# WHAT TO WORK ON
Only the lines containing the string "icon" are needed; copy all of them from the listing.

BEGIN

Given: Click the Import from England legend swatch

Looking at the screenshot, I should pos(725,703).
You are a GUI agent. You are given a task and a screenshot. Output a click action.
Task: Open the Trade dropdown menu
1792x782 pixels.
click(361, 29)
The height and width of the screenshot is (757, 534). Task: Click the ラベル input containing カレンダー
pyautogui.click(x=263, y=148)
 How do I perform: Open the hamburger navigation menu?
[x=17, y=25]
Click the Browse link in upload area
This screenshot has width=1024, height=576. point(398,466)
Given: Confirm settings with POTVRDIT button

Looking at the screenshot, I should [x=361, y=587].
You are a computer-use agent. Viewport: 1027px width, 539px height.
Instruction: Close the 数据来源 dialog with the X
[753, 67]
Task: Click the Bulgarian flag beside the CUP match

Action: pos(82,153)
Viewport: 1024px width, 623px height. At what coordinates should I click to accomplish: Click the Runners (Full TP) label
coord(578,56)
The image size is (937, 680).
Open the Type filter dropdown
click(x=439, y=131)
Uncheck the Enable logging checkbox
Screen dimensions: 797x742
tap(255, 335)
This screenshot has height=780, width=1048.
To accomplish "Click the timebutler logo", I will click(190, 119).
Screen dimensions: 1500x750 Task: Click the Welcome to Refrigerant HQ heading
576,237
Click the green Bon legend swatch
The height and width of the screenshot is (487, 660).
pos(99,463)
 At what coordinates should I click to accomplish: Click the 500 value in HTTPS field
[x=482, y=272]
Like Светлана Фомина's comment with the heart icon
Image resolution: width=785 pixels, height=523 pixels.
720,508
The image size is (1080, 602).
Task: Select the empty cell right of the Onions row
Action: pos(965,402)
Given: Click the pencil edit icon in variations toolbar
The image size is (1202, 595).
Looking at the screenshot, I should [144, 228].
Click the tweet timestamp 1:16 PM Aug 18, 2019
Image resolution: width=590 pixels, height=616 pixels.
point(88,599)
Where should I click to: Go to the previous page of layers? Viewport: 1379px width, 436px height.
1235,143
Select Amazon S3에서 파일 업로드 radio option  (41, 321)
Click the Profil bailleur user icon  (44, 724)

END

# SOLUTION
Like Светлана Фомина's comment with the heart icon
Given: Click the pencil edit icon in variations toolbar
Click the Profil bailleur user icon  (44, 724)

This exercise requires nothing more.